Das mag sich nun insgesamt sehr theoretisch und kompliziert anhören, aber diese magnetischen Prozesse sind von Bedeutung – für den kosmischen Materiekreislauf und letzten Endes auch für Menschen. Weshalb? Nun, die Materiestrahlen, die von Akkretionsscheibe und Schwarzem Loch herausgeschossen werden, können sich unglaublich weit von ihrem Entstehungsort entfernen: bis zu kpc und Mpc!

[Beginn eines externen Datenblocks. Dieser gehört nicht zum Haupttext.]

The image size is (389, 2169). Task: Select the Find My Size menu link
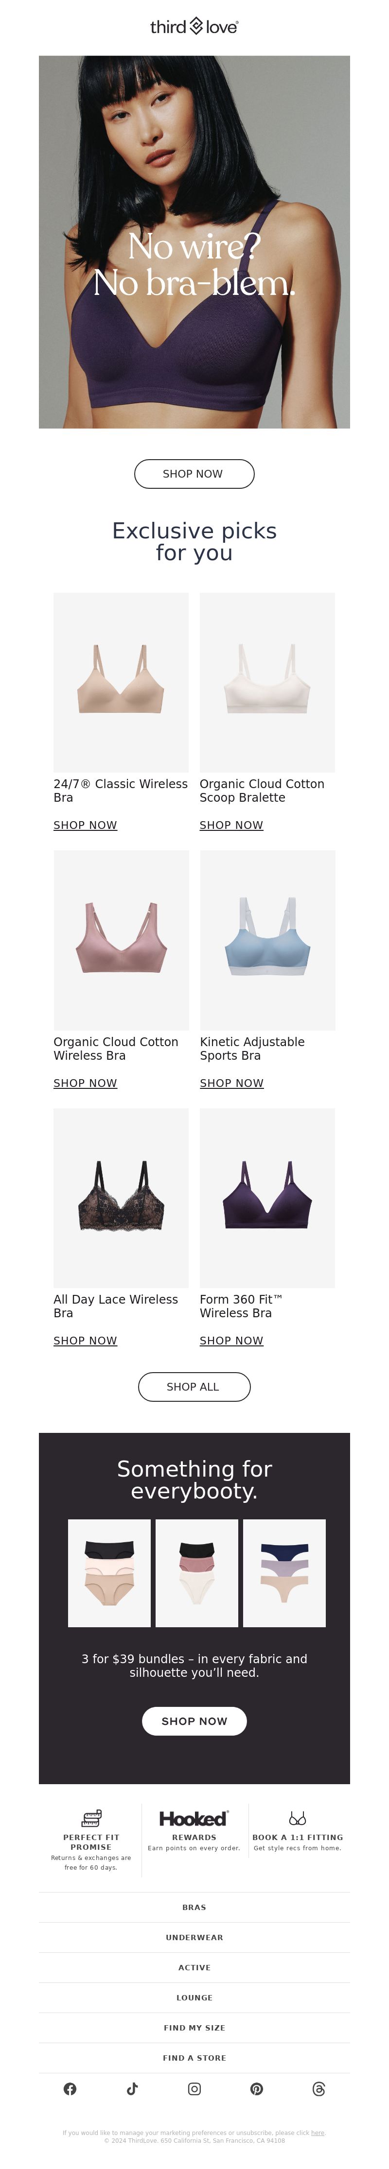point(195,2028)
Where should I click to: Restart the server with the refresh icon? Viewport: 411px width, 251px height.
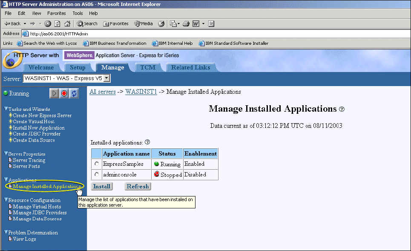(x=72, y=93)
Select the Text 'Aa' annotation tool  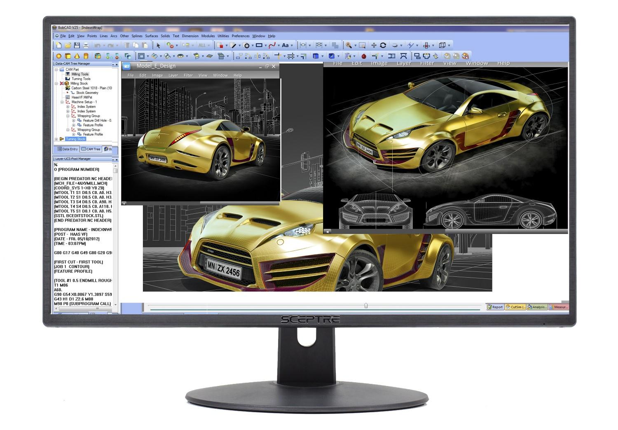coord(286,45)
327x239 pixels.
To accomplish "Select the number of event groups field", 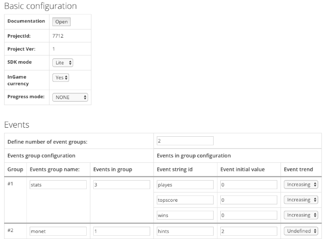I will (x=184, y=140).
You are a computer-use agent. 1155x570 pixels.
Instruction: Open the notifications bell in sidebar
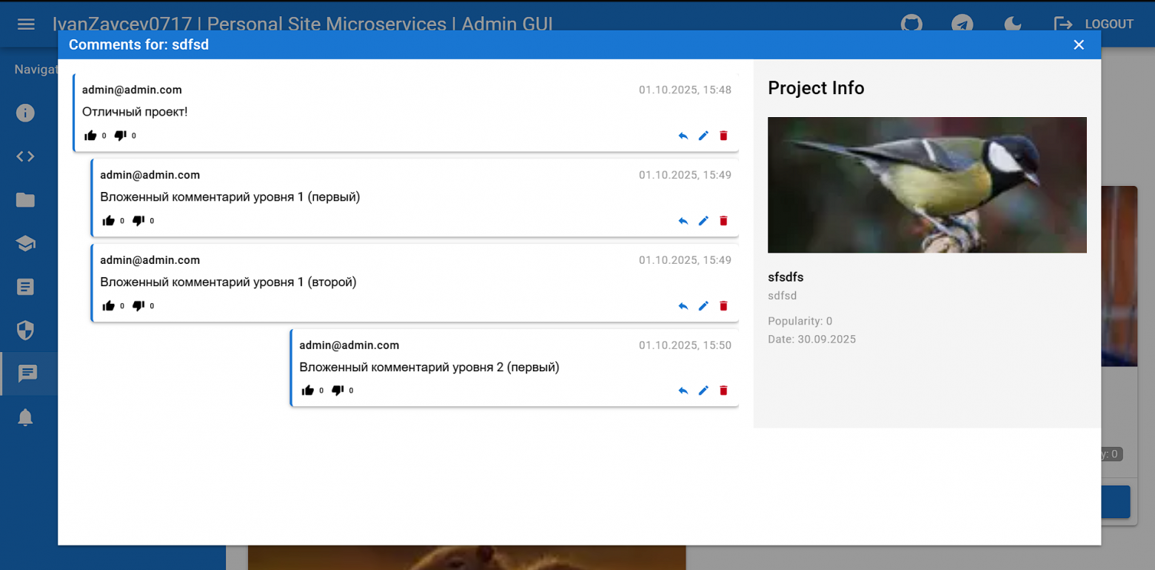26,417
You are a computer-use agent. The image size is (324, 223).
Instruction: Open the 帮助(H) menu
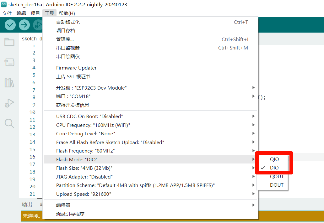[x=67, y=13]
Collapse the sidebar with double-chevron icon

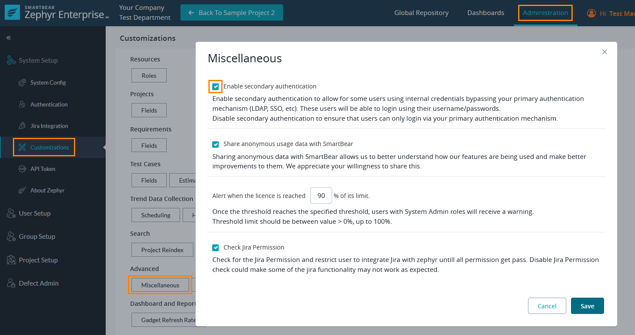(8, 38)
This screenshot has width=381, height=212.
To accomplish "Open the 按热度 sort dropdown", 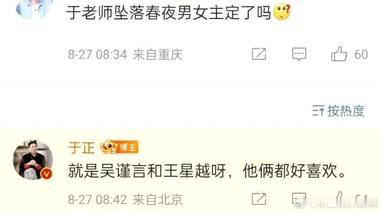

Auf einer ganz großen Längenskala, die vergleichbar ist mit dem Durchmesser ganzer Galaxien und Galaxienhaufen, finden hier Umwälzungsprozesse von Materie statt. Die verschiedenen Elemente, die sich im Materiekonglomerat befinden, werden durchmischt. Die Metallizität verteilt sich gleichmäßig. Das ist aber gerade die unabdingbare Voraussetzung für die Bildung komplexer Moleküle, die aus verschiedenen Elementen bestehen – und damit für Leben. Aus der Vogelperspektive betrachtet wird klar, das aktive, supermassereiche Schwarze Löcher entscheidend an unserer Existenz beteiligt waren.